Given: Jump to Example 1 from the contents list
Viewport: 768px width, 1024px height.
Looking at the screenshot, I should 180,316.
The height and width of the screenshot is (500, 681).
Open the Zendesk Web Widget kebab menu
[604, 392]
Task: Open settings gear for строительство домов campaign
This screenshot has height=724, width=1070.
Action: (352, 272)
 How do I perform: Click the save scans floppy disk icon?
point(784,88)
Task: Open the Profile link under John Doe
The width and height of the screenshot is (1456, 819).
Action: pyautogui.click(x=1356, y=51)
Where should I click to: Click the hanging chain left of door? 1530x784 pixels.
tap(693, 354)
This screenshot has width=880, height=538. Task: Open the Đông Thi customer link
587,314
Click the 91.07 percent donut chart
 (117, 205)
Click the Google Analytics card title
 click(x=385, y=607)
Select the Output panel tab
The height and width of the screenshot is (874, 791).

> [To do]: Can you update all of the records above so that every "Task" becomes "Goal", with everything else left unchanged?

> [Problem solution]:
Given: Jump to Example 1 from the contents list
Viewport: 768px width, 1024px height.
Looking at the screenshot, I should 180,316.
The height and width of the screenshot is (500, 681).
Open the Zendesk Web Widget kebab menu
[604, 392]
Goal: Open settings gear for строительство домов campaign
This screenshot has height=724, width=1070.
Action: (352, 272)
 How do I perform: Click the save scans floppy disk icon?
point(784,88)
Goal: Open the Profile link under John Doe
The width and height of the screenshot is (1456, 819).
Action: pyautogui.click(x=1356, y=51)
Where should I click to: Click the hanging chain left of door? 1530x784 pixels.
tap(693, 354)
This screenshot has width=880, height=538. Goal: Open the Đông Thi customer link
587,314
Click the 91.07 percent donut chart
 (117, 205)
Click the Google Analytics card title
 click(x=385, y=607)
Select the Output panel tab
The height and width of the screenshot is (874, 791).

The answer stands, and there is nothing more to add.